Recorded information —

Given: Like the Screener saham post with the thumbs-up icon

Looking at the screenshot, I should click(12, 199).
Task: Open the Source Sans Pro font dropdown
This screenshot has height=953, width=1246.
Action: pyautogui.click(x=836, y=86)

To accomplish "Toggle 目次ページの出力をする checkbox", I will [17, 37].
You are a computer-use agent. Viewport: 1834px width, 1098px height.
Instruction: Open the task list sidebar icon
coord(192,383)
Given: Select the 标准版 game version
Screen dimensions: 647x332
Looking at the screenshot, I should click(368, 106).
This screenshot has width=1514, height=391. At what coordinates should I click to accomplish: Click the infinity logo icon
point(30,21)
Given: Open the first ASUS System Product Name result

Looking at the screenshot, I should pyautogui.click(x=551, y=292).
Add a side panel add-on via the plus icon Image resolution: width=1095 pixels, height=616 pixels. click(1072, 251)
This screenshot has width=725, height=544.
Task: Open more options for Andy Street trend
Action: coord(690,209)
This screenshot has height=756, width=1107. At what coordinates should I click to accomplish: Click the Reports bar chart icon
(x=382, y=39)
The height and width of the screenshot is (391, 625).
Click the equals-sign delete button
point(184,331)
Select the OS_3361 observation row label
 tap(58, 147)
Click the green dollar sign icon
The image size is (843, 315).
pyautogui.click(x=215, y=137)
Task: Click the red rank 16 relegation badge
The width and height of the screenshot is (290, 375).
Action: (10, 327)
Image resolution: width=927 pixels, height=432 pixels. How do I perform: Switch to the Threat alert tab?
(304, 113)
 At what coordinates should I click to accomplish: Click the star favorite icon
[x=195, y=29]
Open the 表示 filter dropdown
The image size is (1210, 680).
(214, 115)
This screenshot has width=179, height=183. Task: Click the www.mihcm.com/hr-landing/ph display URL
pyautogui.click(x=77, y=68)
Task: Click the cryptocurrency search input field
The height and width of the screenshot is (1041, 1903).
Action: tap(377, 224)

Exercise requirements — Rewrite all the items above, replacing "Given" with "Goal" and leaving everything else unchanged.

Task output —
Goal: Like the Screener saham post with the thumbs-up icon

Looking at the screenshot, I should click(12, 199).
Task: Open the Source Sans Pro font dropdown
This screenshot has height=953, width=1246.
Action: pyautogui.click(x=836, y=86)

To accomplish "Toggle 目次ページの出力をする checkbox", I will [17, 37].
You are a computer-use agent. Viewport: 1834px width, 1098px height.
Instruction: Open the task list sidebar icon
coord(192,383)
Goal: Select the 标准版 game version
Screen dimensions: 647x332
Looking at the screenshot, I should click(368, 106).
This screenshot has width=1514, height=391. At what coordinates should I click to accomplish: Click the infinity logo icon
point(30,21)
Goal: Open the first ASUS System Product Name result

Looking at the screenshot, I should pyautogui.click(x=551, y=292).
Add a side panel add-on via the plus icon Image resolution: width=1095 pixels, height=616 pixels. click(1072, 251)
This screenshot has width=725, height=544.
Task: Open more options for Andy Street trend
Action: coord(690,209)
This screenshot has height=756, width=1107. At what coordinates should I click to accomplish: Click the Reports bar chart icon
(x=382, y=39)
The height and width of the screenshot is (391, 625).
Click the equals-sign delete button
point(184,331)
Select the OS_3361 observation row label
 tap(58, 147)
Click the green dollar sign icon
The image size is (843, 315).
pyautogui.click(x=215, y=137)
Task: Click the red rank 16 relegation badge
The width and height of the screenshot is (290, 375).
Action: (10, 327)
Image resolution: width=927 pixels, height=432 pixels. How do I perform: Switch to the Threat alert tab?
(304, 113)
 At what coordinates should I click to accomplish: Click the star favorite icon
[x=195, y=29]
Open the 表示 filter dropdown
The image size is (1210, 680).
(214, 115)
This screenshot has width=179, height=183. Task: Click the www.mihcm.com/hr-landing/ph display URL
pyautogui.click(x=77, y=68)
Task: Click the cryptocurrency search input field
The height and width of the screenshot is (1041, 1903).
Action: tap(377, 224)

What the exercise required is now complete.